On a recent video podcast, Microsoft CEO Satya Nadella seemed unperturbed and even buoyant when asked about the slowdown in AI model improvement and the lack of new quality training data. 

He described inference-time compute as “another scaling law.”

“So you have pre-training, and then you have effectively this test-time sampling that then creates the tokens that can go back into pre-training, creating even more powerful models that then are running on your inference,” he explained.

“That’s I think a fantastic way to increase model capability,” Nadella added, with a smile. 

Sutskever also mentioned test-time compute as one possible solution to the peak-data problem, during his Neurips talk in early December.

Test time for test-time compute

2025 will see this approach put to the test.

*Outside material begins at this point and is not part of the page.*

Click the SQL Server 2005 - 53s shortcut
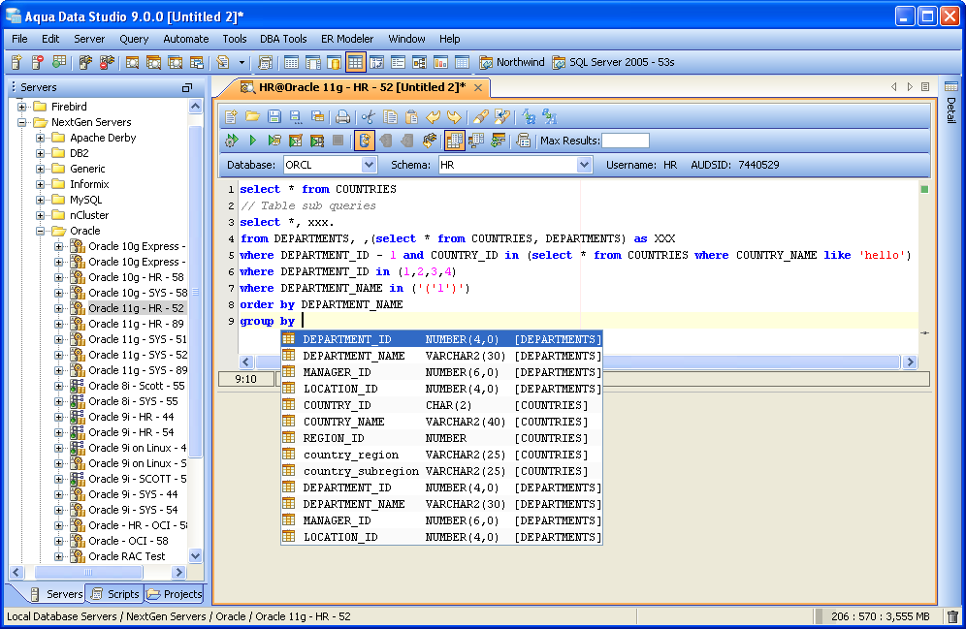 613,62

It’s not a slam-dunk, although Snell is optimistic. 

“Over the last three years or so, it seemed more clear,” he said of AI progress. “Now we’re in this exploratory mode.”

One open question: How well does this test-time compute technique generalize? Snell said it performs well with questions where the answer is knowable and you can check it, such as a math challenge.

“But a lot of things that need reasoning aren’t easy to check. For instance, writing an essay. There’s often no straight answer on how good this is,” he explained. 

Still, there are early signs of success and Snell suspects outputs from these types of reasoning AI models are already being used to train new models. 

“There’s a good chance that this synthetic data is better than what’s out on the internet,” he said.

If outputs from OpenAI’s o1 model are better than GPT-4, the startup’s previous top model, then these new outputs can in theory be reused for future AI model training, Snell explained. 

He shared a theoretical example: Say o1 gets a 90% score on a particular AI benchmark, you could take those answers and feed them to GPT-4 and get that model up to 90%, too. 

“If you have a large set of prompts, you could get a bunch of data from o1 and create a large set of training examples and pre-train a new model on them, or continue training GPT-4 to be better,” Snell said. 

A TechCrunch report from late December suggested that DeepSeek may have used outputs from OpenAI’s o1 to train its own AI model. Its latest offering, called DeepSeek V3, performs well on industry benchmarks. 

“They were probably the first ones to reproduce o1,” Snell said. “I’ve asked people at OpenAI what they think of it. They say it looks like the same thing, but they don’t how DeepSeek did this so fast.”

OpenAI and DeepSeek didn’t respond to requests for comment.